Monday, August 16, 2010

Best Comic Book Writer of All Time

I have been struggling with this post for a few months. I think about writing it and then I run out of time. Heck, I don’t really have the time now. Last week in the comments section of one of Greg’s posts we started a debate about the best writer of all time, but did not come to agreement. My choice at this moment has to be Grant Morrison.

To present my rationale let me lay out some of the series he has worked on. The list is Animal Man, Doom Patrol, Final Crisis, 52, Superman, X-Men, Batman, JLA, Seven Soldiers, The Invisibles (which I have never read), WE3, Sea Guy and Marvel Boy. I know I’m missing plenty of stuff but remember I’m just outlining my case. In most of those titles mentioned he did what I would classify as seminal runs on the book. To refine that term, runs that stand out forever on a character and possible changed the dynamic of the comic forever. Heck I would go so far as to say All Star Superman is the best Superman story ever done on the character. X-Men was certainly the best it had been since Claremont/Byrne and Doom Patrol was the best since the original series. Morrison has some of the best ideas in comic and in fact DC started the Ryan Choi Atom from his concepts and The Great Ten was based on his ideas.

Anytime Grant Morrison writes a book I want to read it. I don’t always get what he is doing, I sometimes think he misses making the individual issues work in sacrifice to the overall story arc and sometimes I don’t like his work, but I always want to read his work. The reason is simple it is interesting, often challenging, occasionally indecipherable, but he moves characters forward. It might be pure gratitude that he put Dick under the mask and I hate this Batman franchising idea he has with Batman Inc., but I will be reading it because Grant might make it work.

X-Men was a meandering mess going nowhere and I know Marvel worked hard to wipe away what he had done, but he still managed to make one change and that is Cyclops is now with Emma and not Jean Grey. He ended the unending cycle of Jean and Scott and allowed the character of Cyclops to become what he is today, the strong willed leader of not just the X-Men, but the leader of all mutant kind.

Look at what he did with the JLA. He put all the big heroes back in the group and reinvigorated the title even hampered with Howard Porter’s art. Porter is not a bad artist, but was not up to what Morrison was writing. DC only needs to look at what Grant did and the group could be great again and not the morass it is today.

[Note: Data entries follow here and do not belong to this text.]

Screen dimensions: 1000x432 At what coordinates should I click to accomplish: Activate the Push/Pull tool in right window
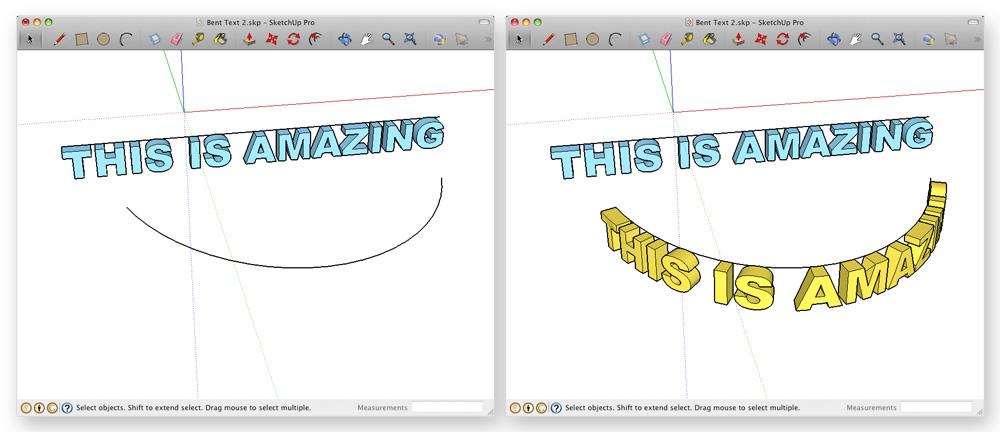pos(738,39)
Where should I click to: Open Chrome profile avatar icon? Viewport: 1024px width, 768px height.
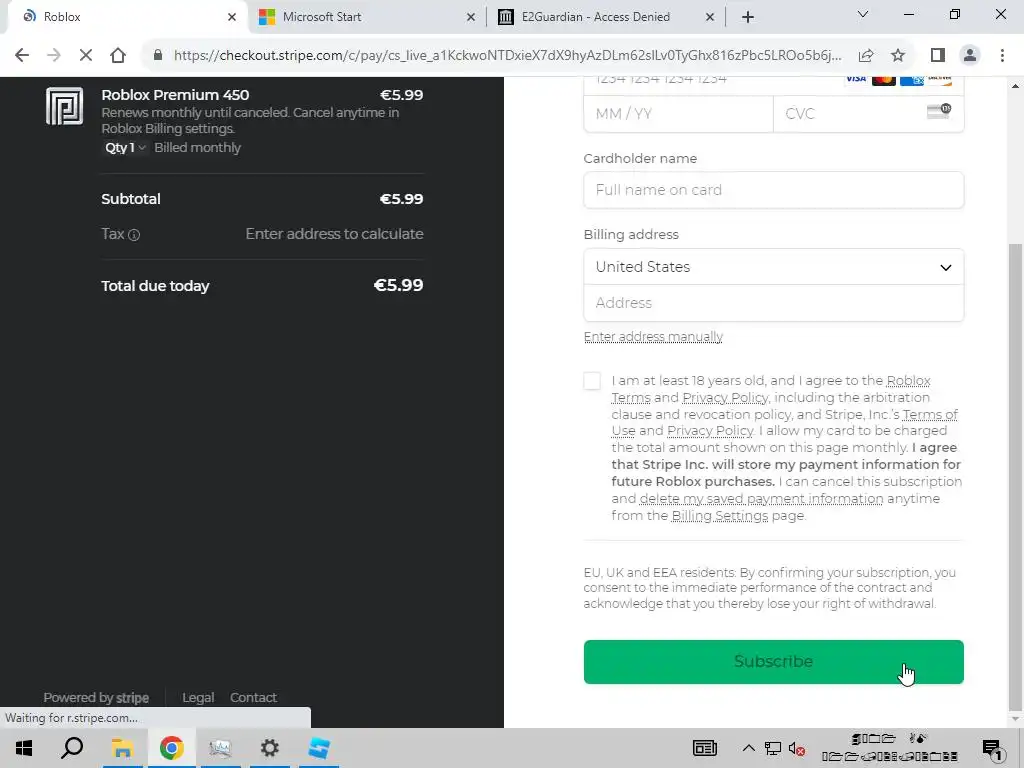pyautogui.click(x=969, y=56)
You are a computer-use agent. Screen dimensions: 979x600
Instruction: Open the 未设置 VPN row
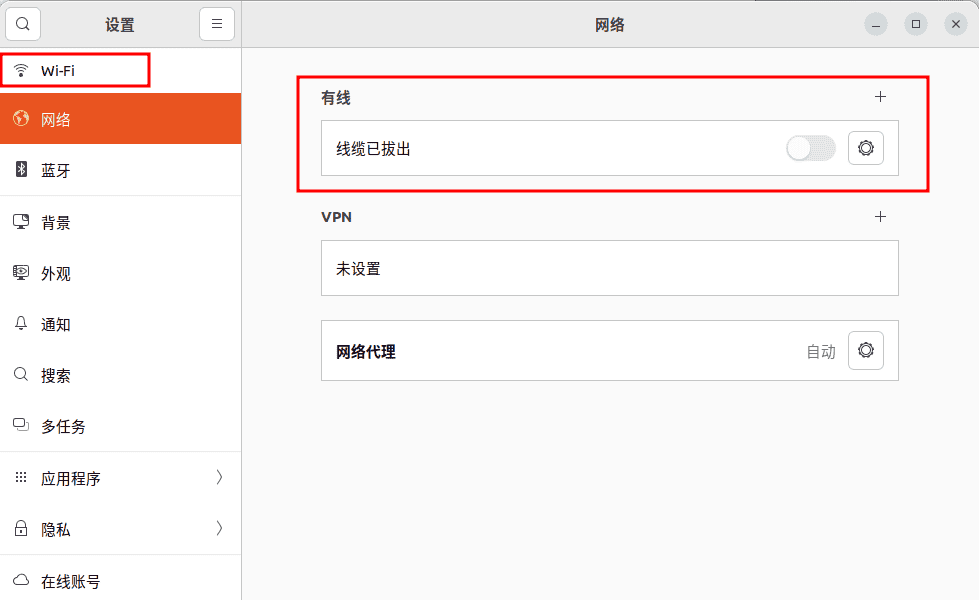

Look at his Doom Patrol work. Anyone who read the original series knows this was not a straight super hero group, but DC was trying to make it into one. Morrison came in and set the group on its ear and updated it into the strange group it was meant to be.
Now I know that many people would say Alan Moore, maybe Stan Lee or Siegel and Shuster and there are people who might say Gaiman, Ellis, Johns, Bendis (maybe his wife) or others. The reason why I ended up settling on Morrison is because the category is writer. Not the most influential writer of all times just the best writer. Any writer prior to the last 20 years has no chance because comics were written down to a younger audience and you were not even trying to be literate. Also we did not have the same type of system that allows for what we are seeing today with great runs on a creator owned titles like Walking Dead, Locke and Key, Echo, Scalped, American Vampire, Fables and the rest. Also if they wrote a book or two that impacted the industry but not much else, then volume does play into it, which eliminates Frank Miller in some ways.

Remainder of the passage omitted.